- _WHAT NEEDS TO BE DONE_: Could you give the data again from the first line up to and including the line with "y-pct-tick-0: 4.35% is", renaming "screenshot" to "screen capture" with nothing else changed and the pictures left out?

*** Begin section ***

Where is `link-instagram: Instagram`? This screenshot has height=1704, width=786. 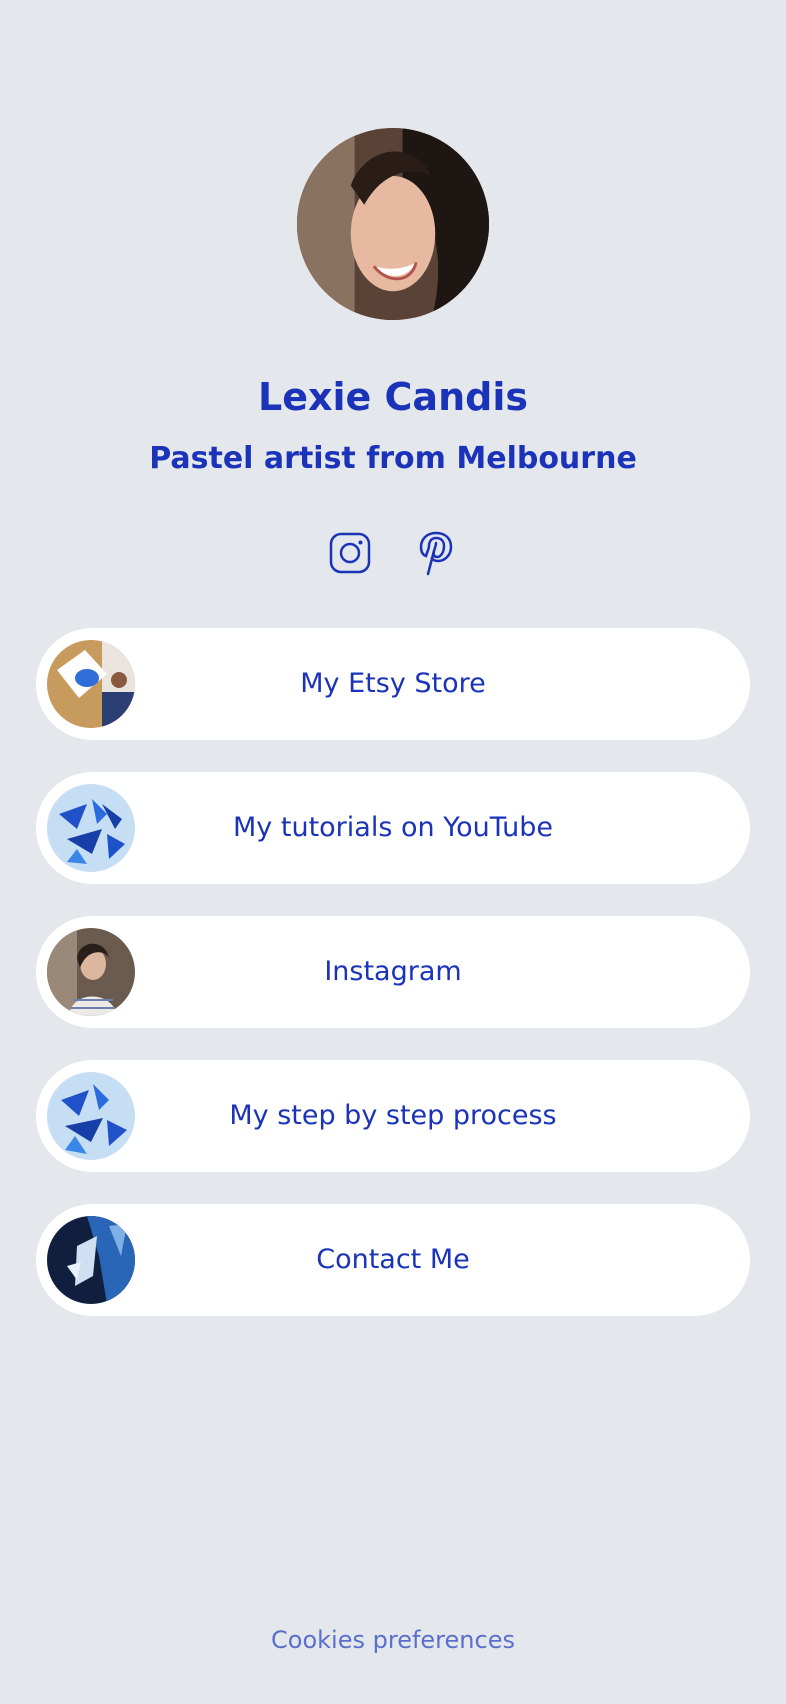
link-instagram: Instagram is located at coordinates (393, 972).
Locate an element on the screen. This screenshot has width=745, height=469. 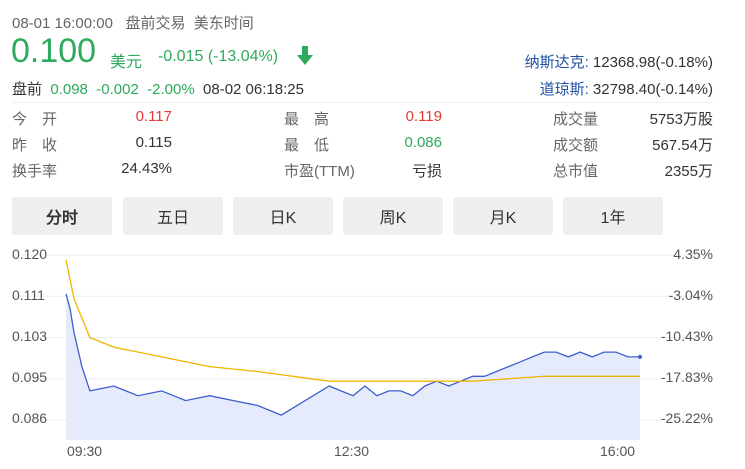
y-pct-tick-0: 4.35% is located at coordinates (693, 254).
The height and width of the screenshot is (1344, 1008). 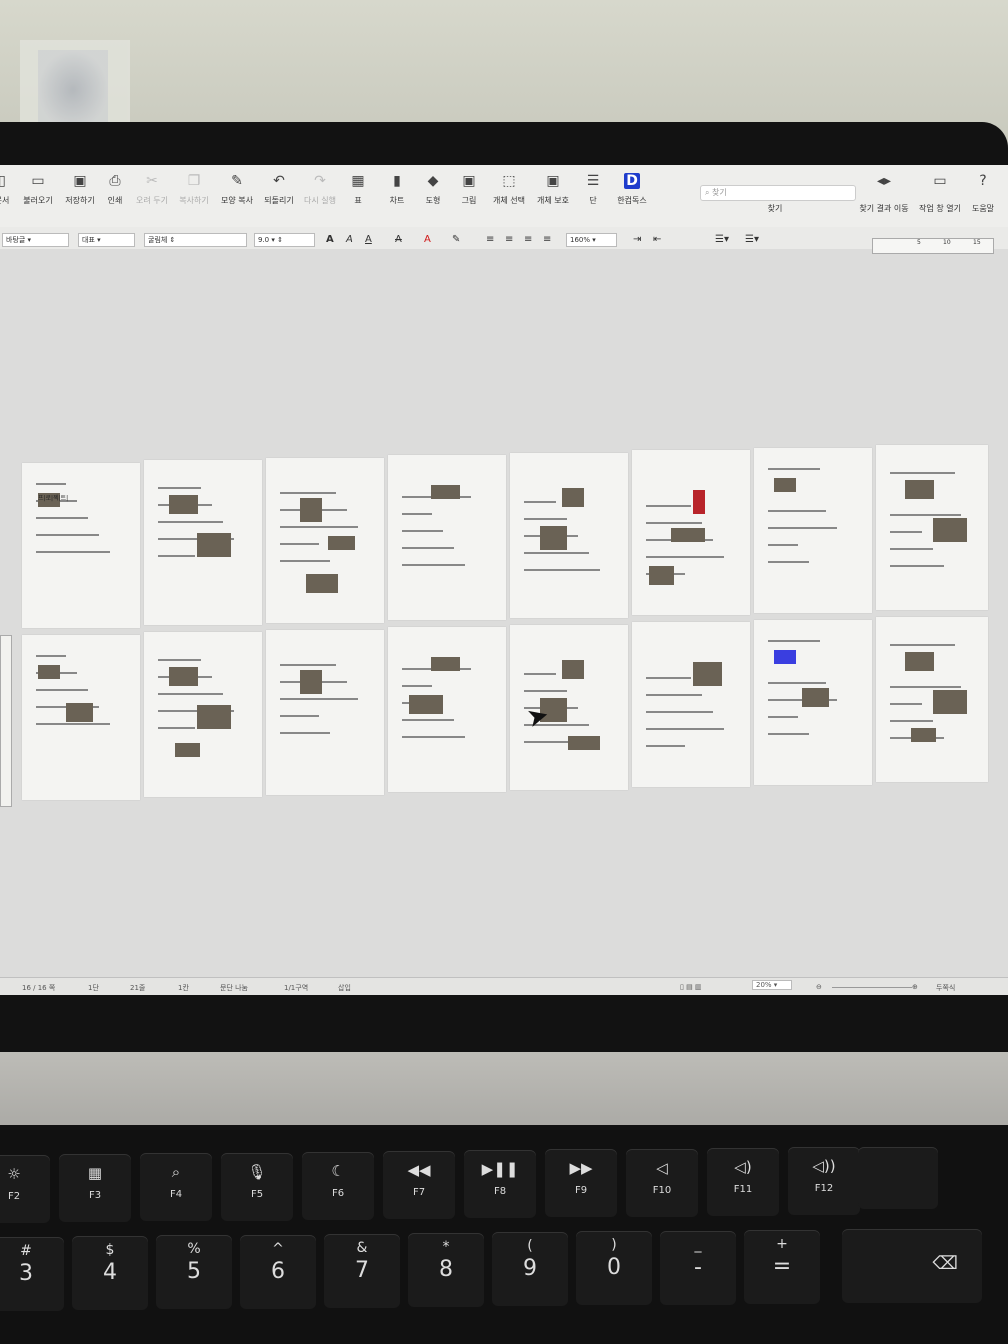 What do you see at coordinates (278, 200) in the screenshot?
I see `toolbar-button: 되돌리기` at bounding box center [278, 200].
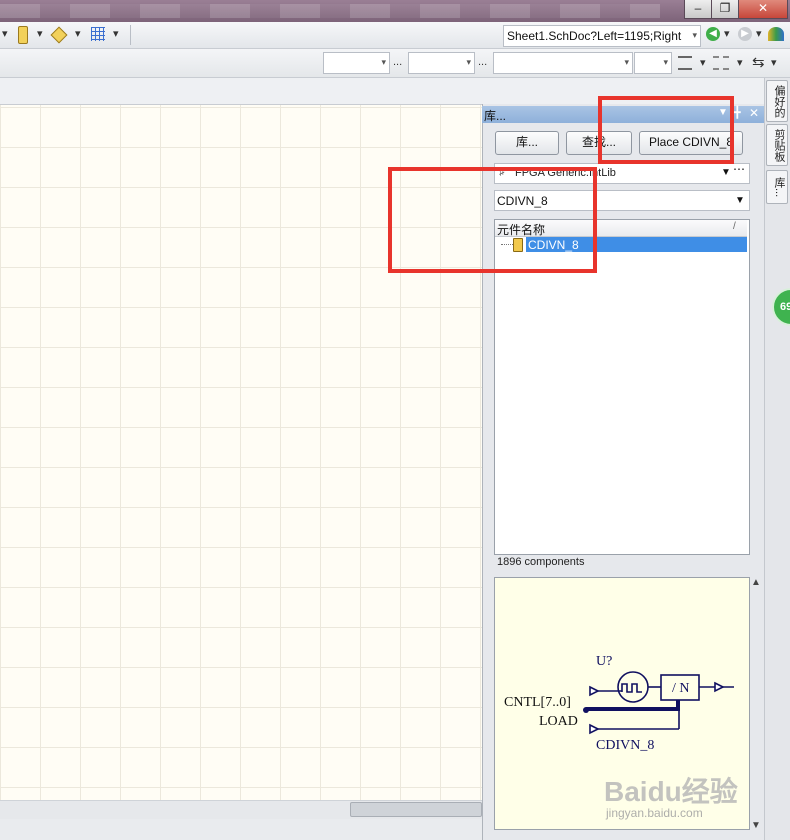  What do you see at coordinates (330, 11) in the screenshot?
I see `title-text-blurred` at bounding box center [330, 11].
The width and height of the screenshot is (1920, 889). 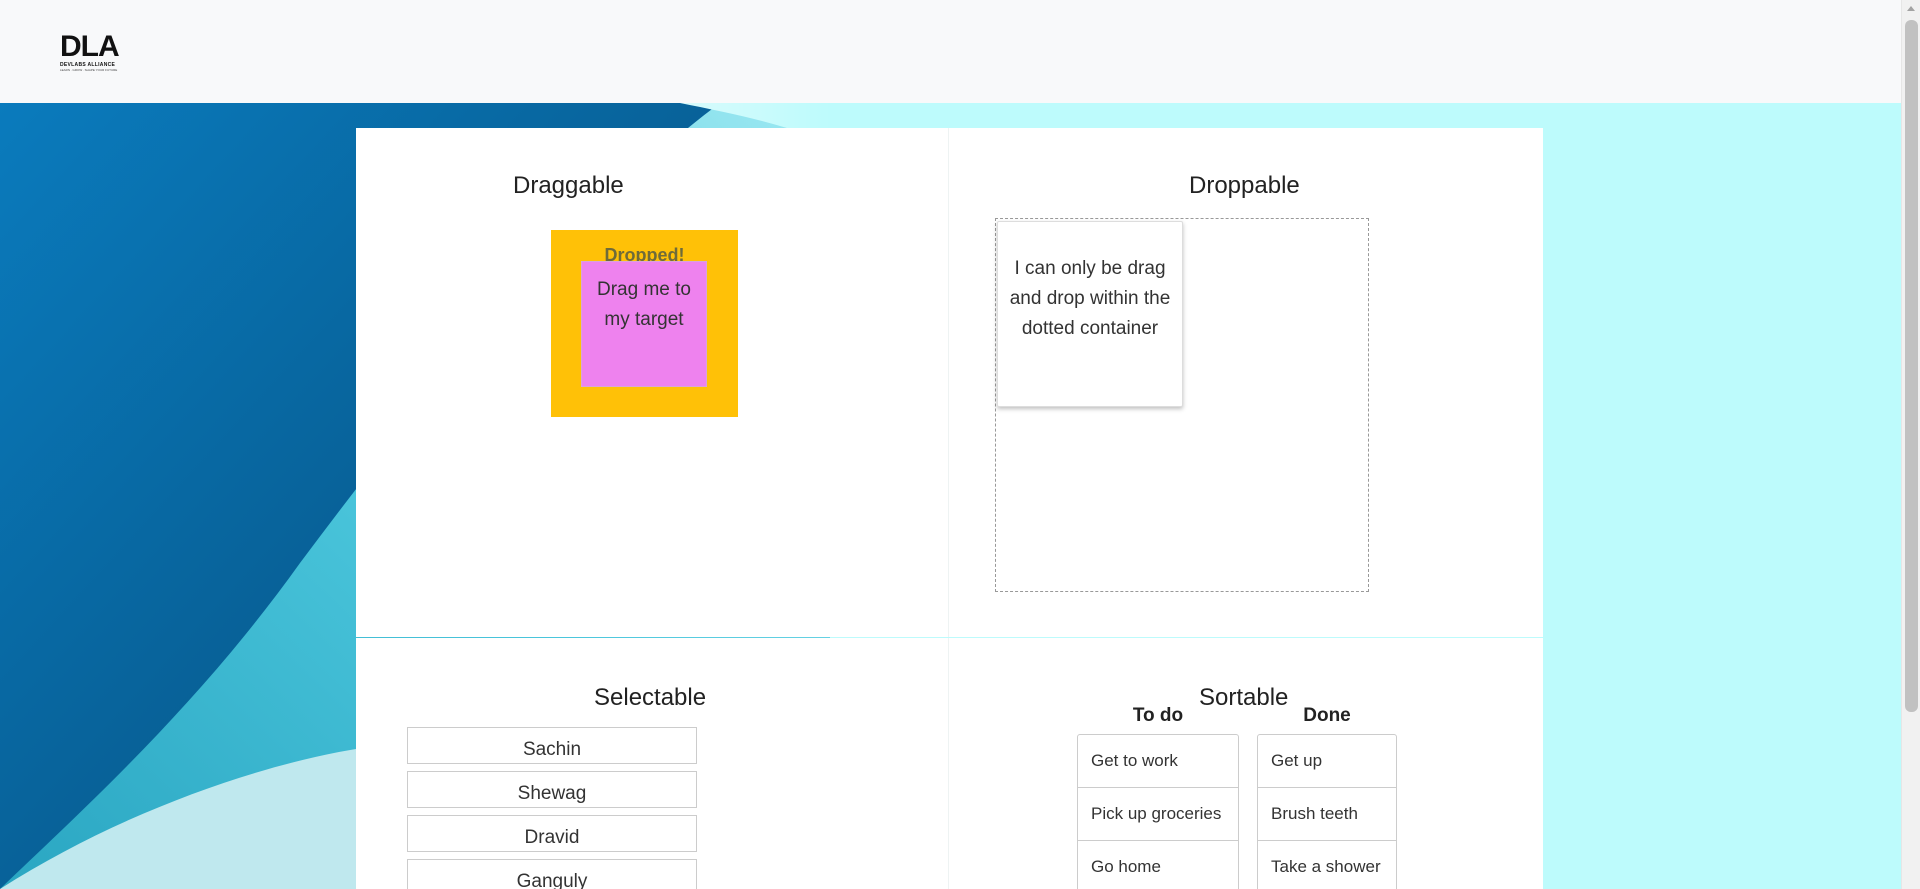 I want to click on sortable-item: Get up, so click(x=1327, y=762).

*** End section ***

- _SOLUTION FOR THIS PROBLEM_:
Where is `link-instagram: Instagram`? This screen capture has height=1704, width=786. 
link-instagram: Instagram is located at coordinates (393, 972).
Locate an element on the screen. This screen capture has width=745, height=469. 
y-pct-tick-0: 4.35% is located at coordinates (693, 254).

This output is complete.